Notwithstanding these limitations, our study serves as an important step toward recognising the dynamic nature of anxiety and depression across pregnancy and the postpartum period. Antenatal depression and anxiety are found to be strongly associated with PPD at 8 weeks postpartum in a sample of Greek mothers. With the exclusion of women with a history of past psychiatric disorder, the present study highlights the contribution of newly onset anxiety and depressive symptoms in late pregnancy to PPD. Future research should encourage the longitudinal assessment of both anxiety and depression across all three trimesters and during the first postnatal year as well, for examining how these psychological states change across pregnancy and at the postpartum period. Research findings have shown that antenatal anxiety and depression are not static, but instead show a changing course, both in prevalence rates and in intra-individual anxiety and depression levels [19]. Clinicians should be vigilant of potential cases of anxiety and depression emerging in different stages of pregnancy, with ongoing screening being done throughout.

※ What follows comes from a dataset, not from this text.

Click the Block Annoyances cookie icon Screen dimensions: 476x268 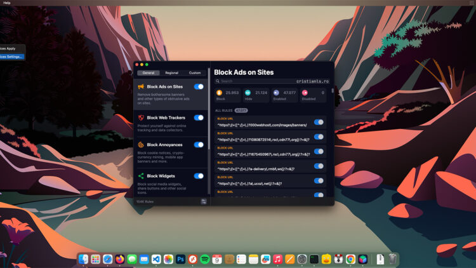[x=141, y=145]
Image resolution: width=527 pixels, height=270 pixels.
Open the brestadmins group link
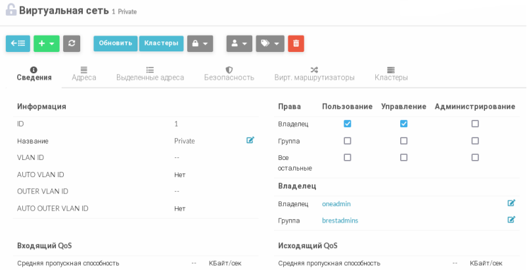pos(340,221)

Worldwide research has been accumulated over the last two decades, emphasising the need for special care of women during pregnancy and the postpartum period. Antenatal and postnatal maternal mental health might have a significant adverse impact, not just on the affected woman, but on her family as a whole. Our group has recently shown that both antenatal and postnatal maternal psychological well-being have important consequences on early child neurodevelopment [55]. The findings of the present study suggest that antenatal maternal psychological well-being has a significant effect on PPD, which might have important implications for early detection during pregnancy of women at risk for PPD. Consequently, a longitudinal analysis of antenatal anxiety and depression across different stages of pregnancy is of great value for developing effective prevention and early intervention strategies.